A complete solution for running and managing multiple Factorio headless server instances on Linux with systemd. The project consists of two main components:

  1. Launcher - A bash script and systemd service template that automatically downloads Factorio, installs mods from mod-list.json, and runs headless servers
  2. Webapp - A Go-based web application for managing multiple Factorio server instances with a modern UI

Features

Launcher

  • Automatic Factorio Installation: Downloads and installs the specified Factorio version automatically
  • Mod Auto-Download: Parses mod-list.json and downloads enabled mods from the Factorio mod portal
  • Systemd Integration: Template service file for easy instance management
  • Version Management: Supports specific versions or "latest" to always run the newest stable release
  • Configuration Templates: Pre-configured server settings and config files with variable substitution

Webapp

  • Instance Dashboard: View all Factorio instances with real-time status indicators
  • Service Control: Start, stop, restart, enable/disable autostart for any instance
  • File Upload: Drag-and-drop upload for mod-list.json, mod-settings.dat, and save files
  • Save Backup: Manual backup and restore of save files
  • Log Viewer: Real-time log streaming via Server-Sent Events
  • Instance Creation: Create new instances with customizable settings

Quick Start

Prerequisites

  • Linux system with systemd
  • Factorio.com account credentials (for mod downloads and public server visibility)
  • Go 1.21+ (for building the webapp and moddownloader)
  • Root access for initial installation only (services run as non-root user)

Launcher Installation

  1. Clone the repository:

    git clone https://github.com/draxxris/factorio-daemon
    cd factorio-daemon
  2. Install the launcher:

    cd launcher
    sudo make install

    This will:

    • Create a system user factorio with home directory /opt/factorio
    • Install the launcher scripts and templates
    • Set proper ownership and permissions
  3. Configure credentials:

    cd /opt/factorio
    # Create .env with your Factorio credentials
    echo 'export FACTORIO_USERNAME=your_username' | sudo tee .env
    echo 'export FACTORIO_TOKEN=your_token' | sudo tee -a .env
    sudo chown factorio:factorio .env
    sudo chmod 640 .env
  4. Create an instance:

    # Copy the example environment file
    sudo cp env-example env-myserver
    
    # Edit the instance configuration
    sudo vi env-myserver
    sudo chown factorio:factorio env-myserver
    sudo chmod 640 env-myserver

    Instance configuration (env-myserver):

    NAME=myserver
    VERSION=latest
    TITLE="[quality=rare] My Server"
    DESCRIPTION="Welcome to my server."
    PORT=34197
    NON_BLOCKING_SAVE=true
    
  5. Start your instance:

    sudo systemctl daemon-reload
    sudo systemctl start factorio@myserver
    sudo systemctl enable factorio@myserver

Webapp Installation

cd webapp
make build
sudo make install install-sudoers
sudo systemctl daemon-reload
sudo systemctl enable --now factorio-webapp

Access the webapp at http://your-server:8080

Note: All services run as the factorio user for security. The webapp uses sudo to manage factorio@* systemd services without requiring a password.

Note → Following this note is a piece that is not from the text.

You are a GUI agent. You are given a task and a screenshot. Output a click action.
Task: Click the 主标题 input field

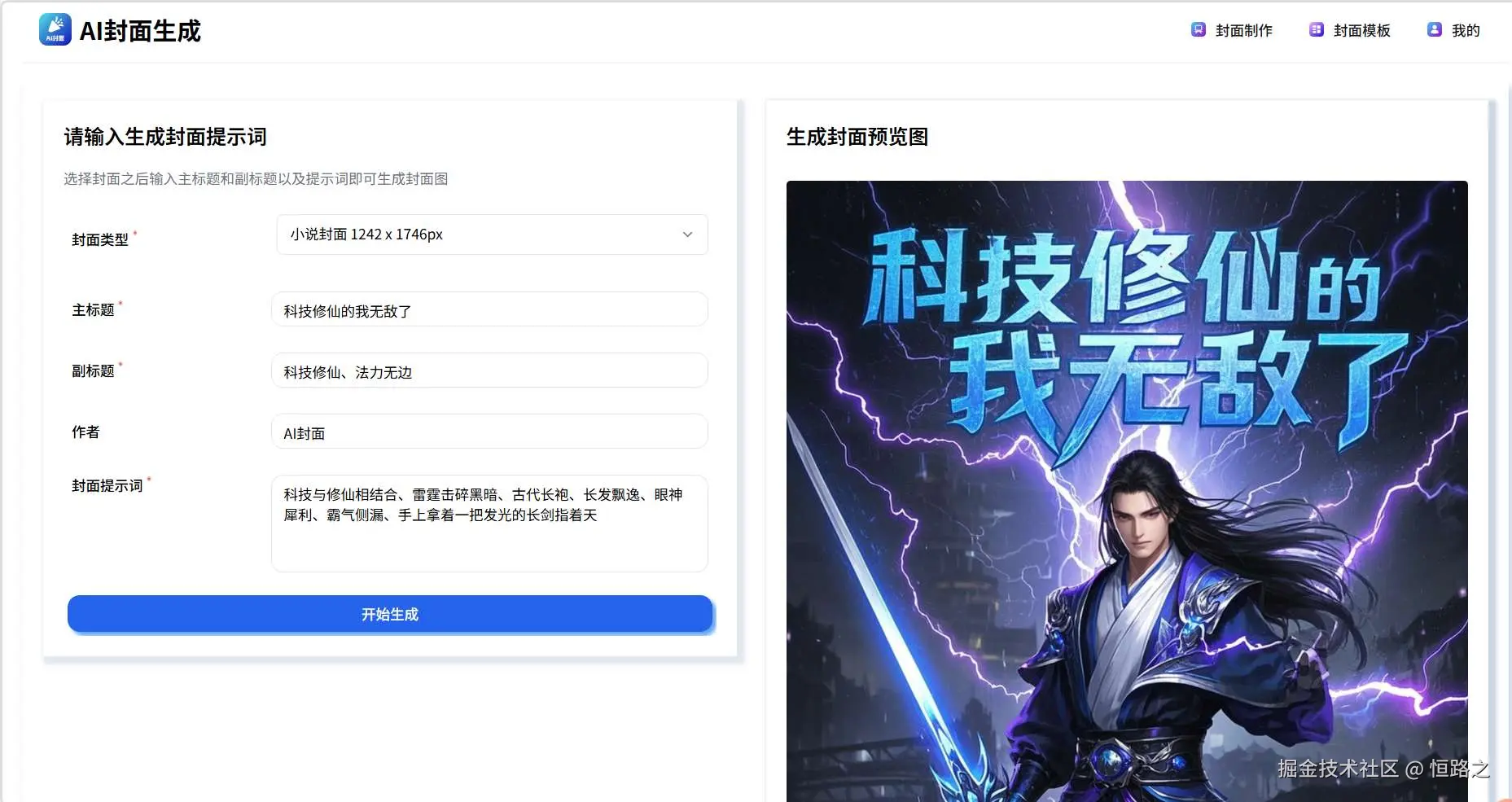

Optional: Nginx Reverse Proxy with Authentication

For production use, it's recommended to run nginx as a reverse proxy with basic authentication:

cd webapp
sudo make nginx-setup

You will be prompted to enter a username and password for accessing the webapp.

This setup:

  • Configures nginx as a reverse proxy to the webapp
  • Enables basic HTTP authentication
  • Sets a 100MB upload limit for save files and mods
  • Configures proper timeouts for long-running operations

After setup, access the webapp at http://your-server:8090/ instead of port 8080.

Prerequisites:

  • nginx must be installed
  • htpasswd tool required (install apache2-utils on Debian/Ubuntu or httpd-tools on RHEL/CentOS)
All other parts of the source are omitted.